“Contar la historia de uno es contar la vida de todos”, dice un personaje de estos cuentos donde la gente lleva, en apariencia, vidas tranquilas. Vidas sobre las que María Teresa Andruetto apoya su lupa exquisita y obliga a mirar bien profundo hasta lograr que esa tranquilidad se convierta en un reflejo inquietante. 

Andruetto es una de las escritoras argentinas más consolidadas y reconocidas internacionalmente. Ha recibido entre otros, el Premio Iberoamericano a la Trayectoria en Literatura Infantil SM, el premio Hans Cristian Andersen y el Konex de Platino. No a mucha gente le gusta esta tranquilidad, es su segundo libro de cuentos para adultos, luego de Cacería, publicado en 2012. Claro que hay una continuidad entre ambos: una escritura que honra la sencillez, prosa sonora pero eficaz y donde cada historia es tallada como una pequeña obra de orfebrería. 

Las historias de este segundo libro se construyen alrededor del encuentro. Dos seres se topan en la vida, y a veces siguen un mismo camino, a veces se bifurcan, pero ese encuentro los marca para siempre. Ahora bien, se sabe que el encuentro con el otro lleva implícito la idea de soledad. Y los cuentos de Andruetto sondean en esa paradoja. El amado y su pérdida, como si fueran dos voces potentes que intentan ganar protagonismo en medio de una canción. Y donde la pérdida deja de ser la madre de todas las desgracias para  convertirse en una revelación. Aunque duela, aunque parezca imposible. 

“Lección de piano” bien podría ser la historia madre de todas las demás, donde un chico va a la casa de un viejo que llamó para pedir un técnico que mejore su conexión de banda ancha. En esa casa que parece un galpón abandonado y donde la luz exterior se filtra apenas, el chico ve un piano y pregunta. El viejo le cuenta que hace veinte años no toca, que había sido concertista pero que ya no. El no tiene que ver con el amor: extraña a su mujer. A partir de allí, la vida del viejo pasa delante de los ojos del lector con todo el virtuosismo de la prosa de Andruetto: “Si el presente del viejo está formado por capas, lo que el muchacho ve no es lo que existe, sino un puro desconcierto en el que un viejo quiere encontrarse con su Muñeca muerta, un plano abierto hacia la lejanía con alguien que pasa como una sombra, una mariposa de aire, una marioneta que se disuelve”.   
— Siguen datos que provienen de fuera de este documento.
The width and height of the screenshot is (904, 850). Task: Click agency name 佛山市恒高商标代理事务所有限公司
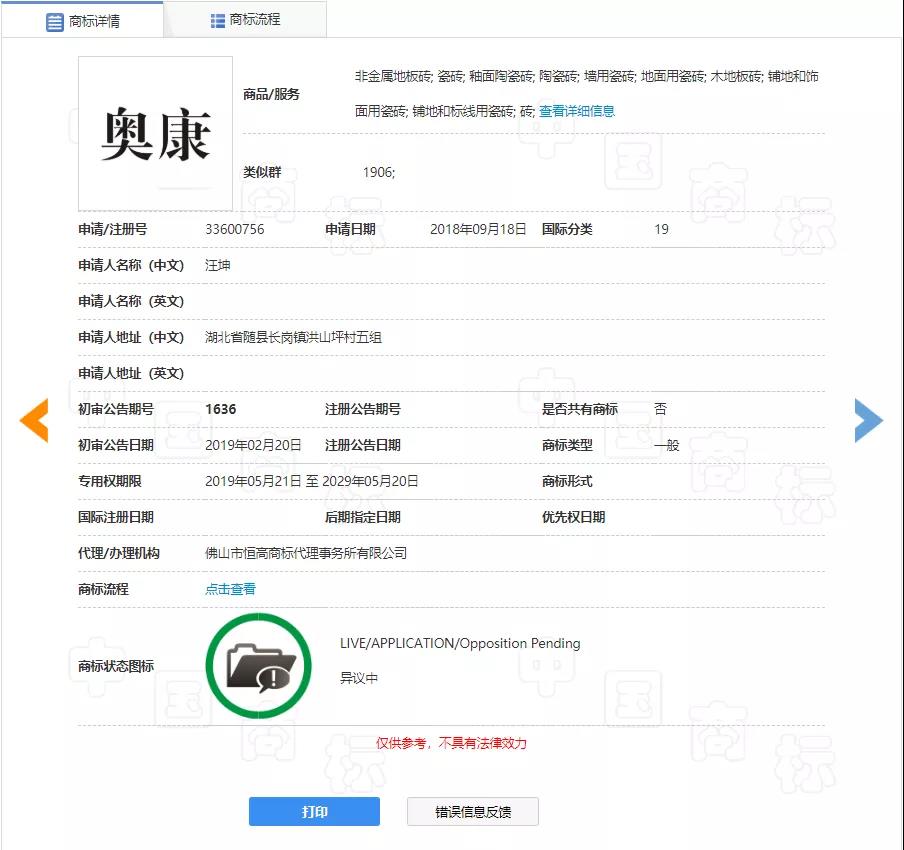pyautogui.click(x=306, y=553)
También forma parte de este coro de soledades, la enfermera italiana que abre el libro, la que llegó de la guerra y ahora en este pueblo de Argentina va poniendo inyecciones y sueros arriba de su moto, el pelo corto hacia atrás, de pantalones y piel curtida. Es madrina de medio pueblo (de esos niños que curó o salvó) y al final llora sobre el hombro de otra mujer por un hombre muerto. O la vida de la mujer de “Un águila sobre el nopal” que a los setenta aun se deja sorprender por lo que la vida le da. O la soledad de “La parisina”, una argentina radicada en Francia que nunca se olvidó de aquel hombre que dejó en un hotelito del Once. “Ella sabe que de ciertos viajes no hay regreso, que no se puede volver ni siquiera volviendo. Así de irreversible”. También la pareja de novios separados por el exilio en “La noche interminable de Villa Crespo”.
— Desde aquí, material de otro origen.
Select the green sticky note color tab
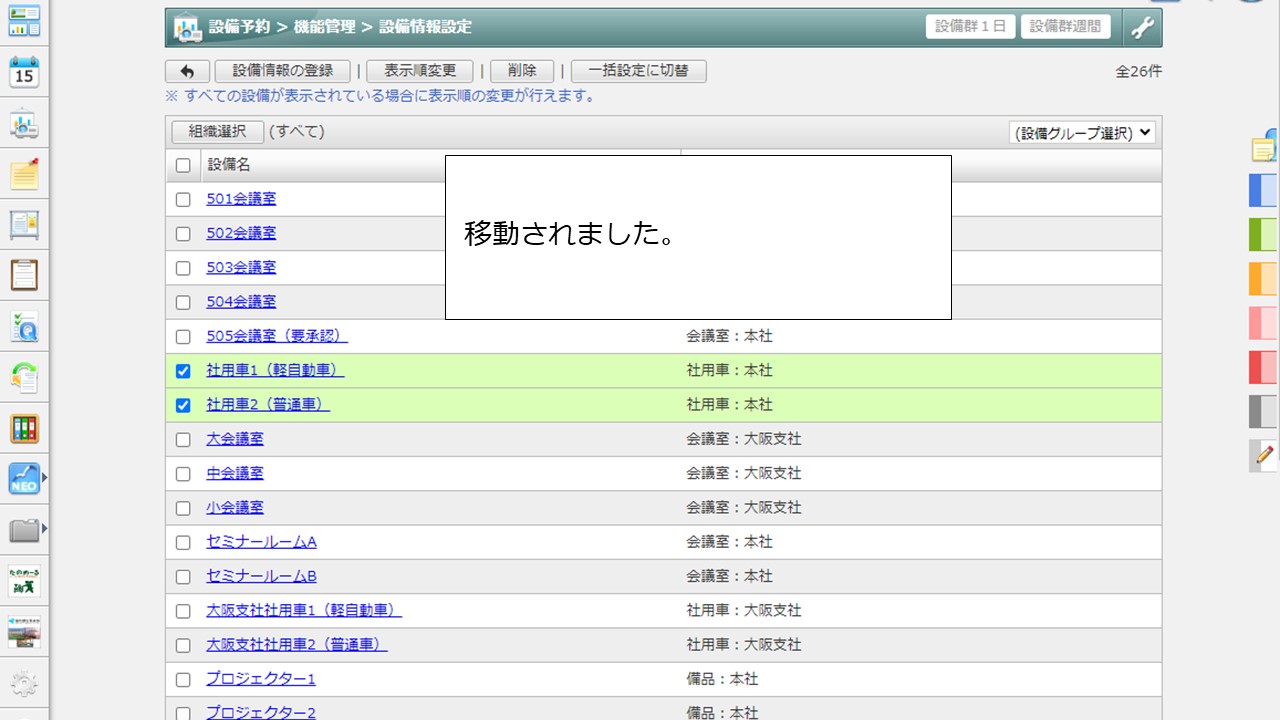This screenshot has width=1280, height=720. pos(1264,234)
Andruetto se mete por las hendijas de esas casas, en esos pueblos; en las habitaciones de hoteles o departamentos en las partes menos agraciadas de la ciudad. Y desde ahí se adentra en el alma de esos seres también poco agraciados. Alcohólicos, incestuosos, deprimidos, eyectados del mundo. Aunque al final una mano contemplativa se apoya sobre sus cabezas. Porque después de todo lo que cada quien desea, es ser amado. Y es en nombre del amor que se entrega todo, a veces la vida entera. “Hizo lo que pudo”, dice una mujer en el entierro del marido, en voz alta a sus hijos y a los deudos. “Y así fuimos diciéndonos el uno al otro lo mucho que lo queríamos, fuimos regalándonos palabras, lustrando esas palabras hasta que nos abrigaron”.  
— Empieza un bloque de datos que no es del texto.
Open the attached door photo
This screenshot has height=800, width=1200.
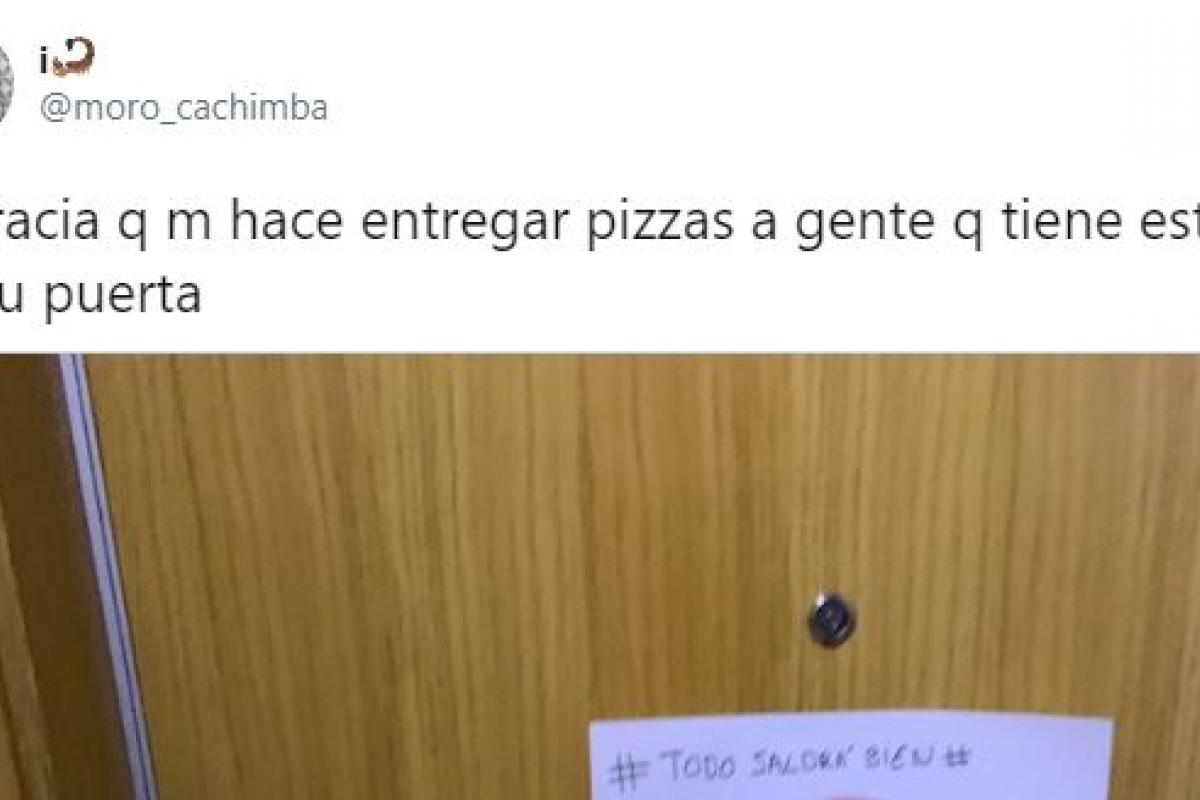[600, 577]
Los cuentos de Andruetto condensan toda una vida envuelta en bellas y justas palabras. Una verdad que se va iluminando de a poco hasta que no se puede dejar de atender a lo que sucede con todos los sentidos. “No hay luz más poderosa que un recuerdo” dice esa monja poco convencional frente al cajón de la tía. Entonces, pide a los deudos que cierren los ojos, que miren dentro de sí. “¿Qué hace que aparezca en el corazón una evidencia que no puede ser torcida por la voluntad?”, es la pregunta que tira al aire como un reto. Y cuál es sino ese preciso efecto –el de una evidencia incapaz de ser torcida– el que produce un gran cuento, sobre el lector.